Inhabitants of rural Washington County are raising hell about Mayor Rob Drake's plan to absorb their neighborhoods into a bigger, better Beaverton.
The grumbling of discontented rustics probably won't halt Beaverton's land grab. But now Mayor Drake has aroused a sleeping colossus: the state's largest homegrown company, Nike.
Annexation is controversial for a simple reason: It hikes property taxes.
In the annexation process, cities engulf unincorporated areas and force land owners to pay for services such as police and sewers. State law currently permits annexation even if property owners object.
Drake has pledged not to annex the Nike campus, which is located in unincorporated Washington County. But the sneaker giant isn't taking any chances—and has launched an aggressive counterattack.
Ironically, two of the key commanders in Nike's battle to squelch annexation are elected officials who have been strong advocates for schools, which count on property taxes for funding.
The first is Julia Brim-Edwards, a member and past chairwoman of the Portland School Board. Nike hired her last year as a lobbyist. Last week, she warned the Beaverton City Council that its approach to annexation "raised issues related to trust and the long-term business climate in the region."
Just in case the Beav didn't get the message, Nike asked state Sen. Charlie Ringo (D-Beaverton) to carry its water in the Legislature.
Ringo introduced a bill that would exempt from annexation any Washington County property owned by any company with at least 5,000 employees, $12 billion in annual revenue and 35 years of Oregon operation. Only one company fills the bill, of course.
Ringo, a school-funding advocate and strident critic of corporate tax breaks, admits that singling Nike out for favorable treatment raises questions of fairness. After all, most homeowners facing annexation can't draft legislation or hire lobbyists. "We can't be in the business of taking care of Nike and ignoring the needs of regular citizens," Ringo says, while acknowledging his bill would do just that.
Ringo hopes to tweak the bill to broaden its impact. He says annexation should require the consent of those affected and entail more public process than it does now.
But the lawmaker is unapologetic about paying close attention to Nike's needs. "There's no doubt that Oregon needs to bend over backwards for our only Fortune 500 company," he says.
Nike is certainly bending over backwards to appeal to Oregon's politicians. On Sunday, the company hosted two busloads of legislators and a passel of other pols including Gov. Ted Kulongoski, Attorney General Hardy Myers, Secretary of State Bill Bradbury and U.S. Reps Earl Blumenauer and Darlene Hooley.
Ostensibly Sunday's bash was held to roll out a report detailing Nike's contribution to the state's economy. But attendance was strictly monitored, and reporters were barred.
When the legislators arrived for a steak and salmon dinner at Nike's sprawling campus, they were greeted by Washington County Sheriff's squad cars with their lights flashing—a not-so-subtle reminder that Nike doesn't need the protection from Beaverton police that annexation would buy.

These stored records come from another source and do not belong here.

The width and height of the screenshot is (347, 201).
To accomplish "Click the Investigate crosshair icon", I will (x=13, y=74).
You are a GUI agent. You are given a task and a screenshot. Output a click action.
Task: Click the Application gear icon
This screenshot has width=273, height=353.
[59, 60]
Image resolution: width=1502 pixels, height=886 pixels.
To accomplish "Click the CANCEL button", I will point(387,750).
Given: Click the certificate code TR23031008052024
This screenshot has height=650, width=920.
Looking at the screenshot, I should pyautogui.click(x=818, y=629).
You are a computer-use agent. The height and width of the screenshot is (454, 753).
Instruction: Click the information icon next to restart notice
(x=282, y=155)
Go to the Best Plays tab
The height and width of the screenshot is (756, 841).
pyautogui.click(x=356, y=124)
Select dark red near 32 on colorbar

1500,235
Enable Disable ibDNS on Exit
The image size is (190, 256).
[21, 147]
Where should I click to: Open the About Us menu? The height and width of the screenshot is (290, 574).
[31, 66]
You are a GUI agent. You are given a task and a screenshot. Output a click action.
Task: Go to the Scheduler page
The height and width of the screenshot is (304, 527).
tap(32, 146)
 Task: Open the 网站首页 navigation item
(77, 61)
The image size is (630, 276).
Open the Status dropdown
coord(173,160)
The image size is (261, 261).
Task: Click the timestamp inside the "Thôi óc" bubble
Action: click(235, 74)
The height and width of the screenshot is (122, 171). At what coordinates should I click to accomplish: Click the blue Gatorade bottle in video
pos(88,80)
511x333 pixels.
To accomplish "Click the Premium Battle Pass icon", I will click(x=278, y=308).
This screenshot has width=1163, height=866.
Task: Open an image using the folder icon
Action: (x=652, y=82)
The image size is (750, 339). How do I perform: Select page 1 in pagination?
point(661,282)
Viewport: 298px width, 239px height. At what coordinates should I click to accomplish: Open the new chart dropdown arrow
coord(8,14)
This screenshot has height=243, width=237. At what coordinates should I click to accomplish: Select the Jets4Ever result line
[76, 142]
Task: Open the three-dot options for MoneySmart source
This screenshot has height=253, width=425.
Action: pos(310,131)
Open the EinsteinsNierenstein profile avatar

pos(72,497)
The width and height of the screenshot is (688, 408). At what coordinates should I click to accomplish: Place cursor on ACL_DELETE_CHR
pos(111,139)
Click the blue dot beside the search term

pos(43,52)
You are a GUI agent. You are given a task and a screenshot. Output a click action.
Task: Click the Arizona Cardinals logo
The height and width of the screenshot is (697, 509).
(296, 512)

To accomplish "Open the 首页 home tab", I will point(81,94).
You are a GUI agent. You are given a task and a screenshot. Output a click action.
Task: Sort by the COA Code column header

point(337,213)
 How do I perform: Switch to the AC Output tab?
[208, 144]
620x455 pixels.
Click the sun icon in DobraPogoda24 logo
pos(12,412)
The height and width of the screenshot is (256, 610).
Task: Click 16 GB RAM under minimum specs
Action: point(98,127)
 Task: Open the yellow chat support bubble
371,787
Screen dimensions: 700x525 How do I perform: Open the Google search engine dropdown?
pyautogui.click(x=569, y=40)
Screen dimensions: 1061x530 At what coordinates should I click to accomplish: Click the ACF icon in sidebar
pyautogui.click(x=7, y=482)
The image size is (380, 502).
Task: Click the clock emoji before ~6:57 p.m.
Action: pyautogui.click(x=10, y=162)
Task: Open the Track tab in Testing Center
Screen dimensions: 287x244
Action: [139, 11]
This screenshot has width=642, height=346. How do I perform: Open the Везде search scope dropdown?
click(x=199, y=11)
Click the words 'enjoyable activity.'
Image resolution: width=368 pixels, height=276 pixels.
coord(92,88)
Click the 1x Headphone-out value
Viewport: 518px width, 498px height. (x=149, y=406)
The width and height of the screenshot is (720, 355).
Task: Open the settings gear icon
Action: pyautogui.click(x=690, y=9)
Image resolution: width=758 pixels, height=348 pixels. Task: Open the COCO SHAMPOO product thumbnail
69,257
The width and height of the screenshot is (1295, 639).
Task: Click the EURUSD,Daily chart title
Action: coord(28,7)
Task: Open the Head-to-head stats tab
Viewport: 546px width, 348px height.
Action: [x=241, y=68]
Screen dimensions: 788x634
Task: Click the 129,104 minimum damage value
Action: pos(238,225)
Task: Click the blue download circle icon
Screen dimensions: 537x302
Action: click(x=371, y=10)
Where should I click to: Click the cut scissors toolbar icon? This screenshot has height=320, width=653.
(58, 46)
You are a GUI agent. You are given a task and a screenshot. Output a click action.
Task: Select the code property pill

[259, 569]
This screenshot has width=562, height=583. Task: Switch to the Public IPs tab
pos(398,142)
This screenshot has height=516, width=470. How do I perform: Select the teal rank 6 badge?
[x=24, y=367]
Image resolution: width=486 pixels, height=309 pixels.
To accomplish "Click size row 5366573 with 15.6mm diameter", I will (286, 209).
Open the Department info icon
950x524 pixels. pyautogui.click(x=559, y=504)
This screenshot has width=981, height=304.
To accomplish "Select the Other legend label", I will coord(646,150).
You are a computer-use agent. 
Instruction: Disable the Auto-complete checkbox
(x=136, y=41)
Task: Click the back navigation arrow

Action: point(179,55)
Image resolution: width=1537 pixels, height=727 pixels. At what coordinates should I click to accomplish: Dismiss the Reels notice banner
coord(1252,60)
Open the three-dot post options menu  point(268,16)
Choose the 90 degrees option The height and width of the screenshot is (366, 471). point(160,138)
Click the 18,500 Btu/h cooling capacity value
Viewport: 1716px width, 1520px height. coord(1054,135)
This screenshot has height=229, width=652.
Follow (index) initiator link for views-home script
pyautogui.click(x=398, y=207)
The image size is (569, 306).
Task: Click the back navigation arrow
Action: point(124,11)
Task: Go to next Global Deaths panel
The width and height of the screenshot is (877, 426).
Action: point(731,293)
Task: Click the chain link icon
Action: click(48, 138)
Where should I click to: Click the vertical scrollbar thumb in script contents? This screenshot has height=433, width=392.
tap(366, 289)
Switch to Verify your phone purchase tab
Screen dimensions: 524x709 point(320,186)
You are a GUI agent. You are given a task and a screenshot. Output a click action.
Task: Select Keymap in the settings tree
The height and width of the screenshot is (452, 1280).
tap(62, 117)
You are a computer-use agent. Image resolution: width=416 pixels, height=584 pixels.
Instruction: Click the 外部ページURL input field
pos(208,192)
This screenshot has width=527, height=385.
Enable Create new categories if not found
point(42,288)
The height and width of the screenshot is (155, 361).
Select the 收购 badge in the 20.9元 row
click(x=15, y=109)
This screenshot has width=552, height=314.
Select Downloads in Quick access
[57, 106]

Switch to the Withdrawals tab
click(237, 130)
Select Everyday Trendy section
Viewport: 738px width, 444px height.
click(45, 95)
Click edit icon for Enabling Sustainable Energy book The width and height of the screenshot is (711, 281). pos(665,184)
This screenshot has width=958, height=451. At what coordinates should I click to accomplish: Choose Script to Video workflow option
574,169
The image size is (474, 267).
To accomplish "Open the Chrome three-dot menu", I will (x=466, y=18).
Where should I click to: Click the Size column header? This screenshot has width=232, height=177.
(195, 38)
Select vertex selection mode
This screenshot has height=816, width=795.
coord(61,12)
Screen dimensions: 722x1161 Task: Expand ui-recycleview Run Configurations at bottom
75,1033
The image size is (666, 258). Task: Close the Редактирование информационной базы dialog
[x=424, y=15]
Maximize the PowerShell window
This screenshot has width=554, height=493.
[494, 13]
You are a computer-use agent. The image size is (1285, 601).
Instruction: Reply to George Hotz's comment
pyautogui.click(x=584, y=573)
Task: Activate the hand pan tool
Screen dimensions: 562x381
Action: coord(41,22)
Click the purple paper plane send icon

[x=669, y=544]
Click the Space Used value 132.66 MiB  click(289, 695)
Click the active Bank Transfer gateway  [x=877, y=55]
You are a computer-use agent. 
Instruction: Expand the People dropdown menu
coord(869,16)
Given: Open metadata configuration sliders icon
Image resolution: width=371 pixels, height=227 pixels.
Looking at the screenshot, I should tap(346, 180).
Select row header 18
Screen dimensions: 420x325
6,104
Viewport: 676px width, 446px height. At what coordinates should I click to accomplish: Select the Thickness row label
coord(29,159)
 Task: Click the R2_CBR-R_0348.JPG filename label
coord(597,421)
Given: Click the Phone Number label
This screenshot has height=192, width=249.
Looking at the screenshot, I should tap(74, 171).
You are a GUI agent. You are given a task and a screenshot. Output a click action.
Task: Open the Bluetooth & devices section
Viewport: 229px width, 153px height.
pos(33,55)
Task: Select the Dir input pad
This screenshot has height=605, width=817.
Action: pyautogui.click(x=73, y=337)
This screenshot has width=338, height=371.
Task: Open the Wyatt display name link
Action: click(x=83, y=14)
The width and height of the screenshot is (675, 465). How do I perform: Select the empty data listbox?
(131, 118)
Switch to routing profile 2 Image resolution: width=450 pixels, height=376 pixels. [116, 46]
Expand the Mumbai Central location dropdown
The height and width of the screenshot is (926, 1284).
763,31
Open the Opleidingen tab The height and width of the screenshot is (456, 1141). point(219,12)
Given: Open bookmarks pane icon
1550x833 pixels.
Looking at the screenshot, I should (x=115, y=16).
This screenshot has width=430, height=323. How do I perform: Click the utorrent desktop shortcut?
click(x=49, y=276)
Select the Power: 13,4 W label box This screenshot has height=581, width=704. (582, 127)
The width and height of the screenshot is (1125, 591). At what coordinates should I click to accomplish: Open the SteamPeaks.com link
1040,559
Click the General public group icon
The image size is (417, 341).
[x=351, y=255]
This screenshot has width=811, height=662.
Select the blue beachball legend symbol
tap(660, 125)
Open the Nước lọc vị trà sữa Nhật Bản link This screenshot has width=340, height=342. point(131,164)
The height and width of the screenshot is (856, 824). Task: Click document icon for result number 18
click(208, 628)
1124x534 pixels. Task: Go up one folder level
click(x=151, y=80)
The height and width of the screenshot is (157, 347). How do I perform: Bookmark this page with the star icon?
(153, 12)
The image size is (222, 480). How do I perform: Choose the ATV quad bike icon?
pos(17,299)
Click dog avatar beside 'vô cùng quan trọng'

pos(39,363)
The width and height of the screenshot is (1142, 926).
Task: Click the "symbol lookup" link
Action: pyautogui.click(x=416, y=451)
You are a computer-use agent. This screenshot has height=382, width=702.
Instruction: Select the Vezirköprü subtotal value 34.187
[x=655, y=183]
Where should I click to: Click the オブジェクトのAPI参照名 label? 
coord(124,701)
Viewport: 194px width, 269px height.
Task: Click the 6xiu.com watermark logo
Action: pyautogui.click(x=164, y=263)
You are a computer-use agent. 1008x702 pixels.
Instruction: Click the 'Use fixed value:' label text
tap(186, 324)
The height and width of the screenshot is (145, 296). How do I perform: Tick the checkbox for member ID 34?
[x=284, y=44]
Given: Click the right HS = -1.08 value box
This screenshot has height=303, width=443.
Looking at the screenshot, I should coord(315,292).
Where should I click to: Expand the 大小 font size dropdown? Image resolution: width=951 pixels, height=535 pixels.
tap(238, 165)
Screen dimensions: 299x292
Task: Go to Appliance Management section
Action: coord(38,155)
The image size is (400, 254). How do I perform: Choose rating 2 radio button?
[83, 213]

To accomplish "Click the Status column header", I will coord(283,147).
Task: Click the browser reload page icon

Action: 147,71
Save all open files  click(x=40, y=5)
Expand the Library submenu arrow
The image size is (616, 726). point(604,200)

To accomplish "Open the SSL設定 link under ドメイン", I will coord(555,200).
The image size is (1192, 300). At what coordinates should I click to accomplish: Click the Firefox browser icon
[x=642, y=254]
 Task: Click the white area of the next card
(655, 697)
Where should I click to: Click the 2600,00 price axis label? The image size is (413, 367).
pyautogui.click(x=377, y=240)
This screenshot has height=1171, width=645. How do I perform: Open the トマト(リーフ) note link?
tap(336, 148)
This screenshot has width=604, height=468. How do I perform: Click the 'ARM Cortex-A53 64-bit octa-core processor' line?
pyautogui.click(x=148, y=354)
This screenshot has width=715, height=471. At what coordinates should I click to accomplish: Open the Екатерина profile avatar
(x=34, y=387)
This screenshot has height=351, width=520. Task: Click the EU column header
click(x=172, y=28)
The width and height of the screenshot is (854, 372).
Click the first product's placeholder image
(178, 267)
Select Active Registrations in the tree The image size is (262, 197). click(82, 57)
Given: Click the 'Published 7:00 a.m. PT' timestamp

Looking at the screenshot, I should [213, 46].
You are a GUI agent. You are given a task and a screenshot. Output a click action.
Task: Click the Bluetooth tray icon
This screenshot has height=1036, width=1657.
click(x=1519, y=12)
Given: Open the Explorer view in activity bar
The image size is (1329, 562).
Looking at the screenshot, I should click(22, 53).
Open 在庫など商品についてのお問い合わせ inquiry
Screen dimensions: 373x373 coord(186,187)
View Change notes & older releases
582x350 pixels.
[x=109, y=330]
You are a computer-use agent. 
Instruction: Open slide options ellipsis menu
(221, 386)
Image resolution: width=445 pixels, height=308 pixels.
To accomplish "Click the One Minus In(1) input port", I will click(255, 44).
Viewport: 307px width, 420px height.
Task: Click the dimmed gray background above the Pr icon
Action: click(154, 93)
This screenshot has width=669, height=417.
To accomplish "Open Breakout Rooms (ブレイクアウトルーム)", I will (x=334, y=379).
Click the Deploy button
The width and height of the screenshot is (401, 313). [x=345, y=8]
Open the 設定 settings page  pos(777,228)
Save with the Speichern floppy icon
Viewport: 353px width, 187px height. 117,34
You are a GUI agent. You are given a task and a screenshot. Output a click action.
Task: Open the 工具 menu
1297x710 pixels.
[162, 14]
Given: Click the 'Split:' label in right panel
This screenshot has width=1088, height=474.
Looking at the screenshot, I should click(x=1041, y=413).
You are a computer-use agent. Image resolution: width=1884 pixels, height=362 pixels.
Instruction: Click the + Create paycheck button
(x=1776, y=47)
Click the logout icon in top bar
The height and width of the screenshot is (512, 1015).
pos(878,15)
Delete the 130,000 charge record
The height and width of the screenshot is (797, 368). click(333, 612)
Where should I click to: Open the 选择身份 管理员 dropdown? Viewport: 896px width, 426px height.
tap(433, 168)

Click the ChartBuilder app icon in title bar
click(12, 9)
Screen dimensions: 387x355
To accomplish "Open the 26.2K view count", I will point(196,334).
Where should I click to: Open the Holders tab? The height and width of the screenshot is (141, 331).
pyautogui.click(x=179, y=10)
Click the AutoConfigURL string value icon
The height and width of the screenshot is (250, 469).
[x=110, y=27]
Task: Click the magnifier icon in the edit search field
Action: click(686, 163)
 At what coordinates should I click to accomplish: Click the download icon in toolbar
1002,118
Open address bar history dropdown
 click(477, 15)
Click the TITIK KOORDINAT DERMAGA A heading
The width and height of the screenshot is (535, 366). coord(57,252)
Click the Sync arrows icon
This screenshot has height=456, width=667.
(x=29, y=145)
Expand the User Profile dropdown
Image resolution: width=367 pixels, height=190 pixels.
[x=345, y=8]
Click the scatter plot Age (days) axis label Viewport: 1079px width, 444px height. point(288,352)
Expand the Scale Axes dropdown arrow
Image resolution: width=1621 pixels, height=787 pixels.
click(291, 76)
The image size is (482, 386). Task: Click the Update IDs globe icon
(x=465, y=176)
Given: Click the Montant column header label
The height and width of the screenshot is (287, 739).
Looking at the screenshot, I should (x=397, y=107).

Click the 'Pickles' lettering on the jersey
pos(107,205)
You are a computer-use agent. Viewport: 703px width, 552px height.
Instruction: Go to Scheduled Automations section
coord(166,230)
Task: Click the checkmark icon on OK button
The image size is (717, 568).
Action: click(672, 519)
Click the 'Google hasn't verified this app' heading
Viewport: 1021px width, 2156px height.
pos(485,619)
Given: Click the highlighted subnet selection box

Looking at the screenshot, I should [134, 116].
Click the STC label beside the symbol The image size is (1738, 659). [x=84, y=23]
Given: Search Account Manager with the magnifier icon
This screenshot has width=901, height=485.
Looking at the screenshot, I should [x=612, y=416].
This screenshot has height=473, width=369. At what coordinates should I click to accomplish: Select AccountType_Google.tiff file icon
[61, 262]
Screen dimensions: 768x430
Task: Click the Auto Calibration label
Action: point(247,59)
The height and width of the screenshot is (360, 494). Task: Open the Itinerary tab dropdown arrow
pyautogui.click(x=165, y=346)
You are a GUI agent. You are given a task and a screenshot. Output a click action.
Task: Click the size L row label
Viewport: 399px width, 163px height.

The message Nike chairman Phil Knight delivered, along with goodie bags containing Nike watches and yellow Lance Armstrong bracelets, was even less subtle, according to two guests who spoke on background. After giving a brief history of the company he founded, Knight served up some food for thought, saying that if the company's headquarters were annexed, it might have to relocate 100 designers to Tokyo and move a call center to Canada. "Don't make us choose between our shareholders and our state," he told the crowd.
The Washington County assessor's office estimates that annexation could cost Nike an additional $900,000 annually in taxes, an increase of about 17 percent. Last year, the company posted revenue of $12.3 billion and profits of just under $1 billion.
Chuck Sheketoff of the Oregon Center for Public Policy says the Legislature has already bent so far backward for Nike that lawmakers are practically supine.
In the past two legislative sessions, Sheketoff notes, lawmakers gave Nike and other companies with big operations in Oregon a massive break by juggling the formula that determines their state income taxes.
"In order to get tax breaks, whether it's income tax or property tax, employers ought to be able to show the breaks will create new jobs," Sheketoff says. "Unless that happens, there's no accountability and we're just giving revenue away."
Nike's Brim-Edwards says such criticism is misguided. "This is not an issue fundamentally about taxes," she says. "It's about certainty in planning for future growth and the business climate. We do not use City of Beaverton services, thus subsidizing such services does not seem appropriate."
Mayor Drake can't offer legislators branded baubles, but he could offer a tour of his city's library and 911 call center—which, Beaverton says, provide free service to unincorporated Washington County.